An International Career
He journeyed across the globe as a independent or a employee for Fleet Street publications, covering such events as the collapse of the Berlin Wall, famine in Ethiopia and Sudan, the Troubles in Northern Ireland, war zones in the Balkan region and throughout Africa, the aftermath of the Falklands war and several US election campaigns. He also created poetic landscapes of the rural areas around his Essex home.
According to his estimates he shot over 2m photographs, averaging 100 a day, but he stated that figure some years back. He continued posting archive and recent images daily on online platforms until a short time before his passing, and had been planning to give a talk on his career and experiences.Notable Assignments
Tales from a rollercoaster career featured an expenses-shredding business class flight in 1991 to reach the funeral in India of the assassinated leader Rajiv Gandhi, where he fainted from heatstroke and pneumonia and was cooled down with ice that had been employed to cool the body.
His 1983 images of the then Labour party leader Neil Kinnock with his wife, Glenys, falling into the sea on Brighton beach were carried across multiple columns of a front page, and are often reprinted as a hideous example of staged photo hubris. His 2016 memoir, ... And Then the Prime Minister Hit Me, was named after an exasperated John Major striking him with a folded briefing paper.
Career Highlights
He was appointed as the a major newspaper’s most youthful staff photographer when he joined the paper in 1976, at the age of 26, and was based around the world for almost ten years, including reporting of the end of the civil war in Rhodesia (now Zimbabwe). He later stepped down over what he considered censorship of his most powerful images of famine in Africa.
In 1986 Harris became chief photographer as the team was assembled to create a major newspaper. He played a key role in forming the style of journalistic photography that the paper was famous for, helping raise the bar for press images and broadsheet design, in dramatic images covering multiple pages. Among many awards, he was named the industry-recognised photographer of the year in 1990 for his work in the former Eastern Bloc documenting the collapse of communism.
He operated independently after being made redundant in 1999, and major projects after that included a year spent photographing cemeteries across the world in 2006 for the war memorial organisation, which led to an exhibition launched in London – where he gave a private viewing to the Queen and the Duke of Edinburgh – and a emotional book, Remembered.
Background and Beginnings
Harris was raised in east London, to Dorothy and Leonard Harris, an electrician who later helped his son build a photo lab in the garage. In the 1950s, the family relocated eastwards – and to a better area – to the Rise Park housing estate in Romford, Essex. Brian went to a local secondary modern school, learning practical skills in carpentry and metal crafting, before leaving at 16.
At a Fleet Street photo agency, he rose rapidly from messenger boy to photographer, and began his working life at east London local papers before moving on to national publications.
Colleagues and Impact
Other photographers, often outpaced by him, remembered his work as astonishing. Nick Turpin, who worked with him in the early days, described him as “a superb and fearless photographer”, an influence to a cohort of junior colleagues. Tim Dawson, a union representative, said he “transformed the possibilities of news photography during newspapers’ peak era”.
Personal Life
In 2001 Harris reconnected through a online service with Nikki, whom he had initially encountered as a three-year-old in primary school, and they became inseparable partners through his remaining years.
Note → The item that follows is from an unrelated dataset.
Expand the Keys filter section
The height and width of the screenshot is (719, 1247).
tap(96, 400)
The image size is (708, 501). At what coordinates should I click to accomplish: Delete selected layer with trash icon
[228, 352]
After receiving his terminal diagnosis, they embarked on a driving tour in Europe, sharing sunny images of fine dining and good wine, and revisiting significant sites including Dresden and Ypres.
His last task, completed a few weeks before his death, was to donate his vast archive of five decades of work to a permanent home. Among his favourite historical photos he reflected on a youthful Harris consuming generous servings of wine with the actor Helen Mirren: “What a blessed life I’ve had – no remorse and no ‘Must Do’s’”.
He was married twice, both marriages concluded with divorce.
He is survived by Nikki, his son Jacob, from his later union, Nikki’s daughter, Holly, and by his sister, Jan.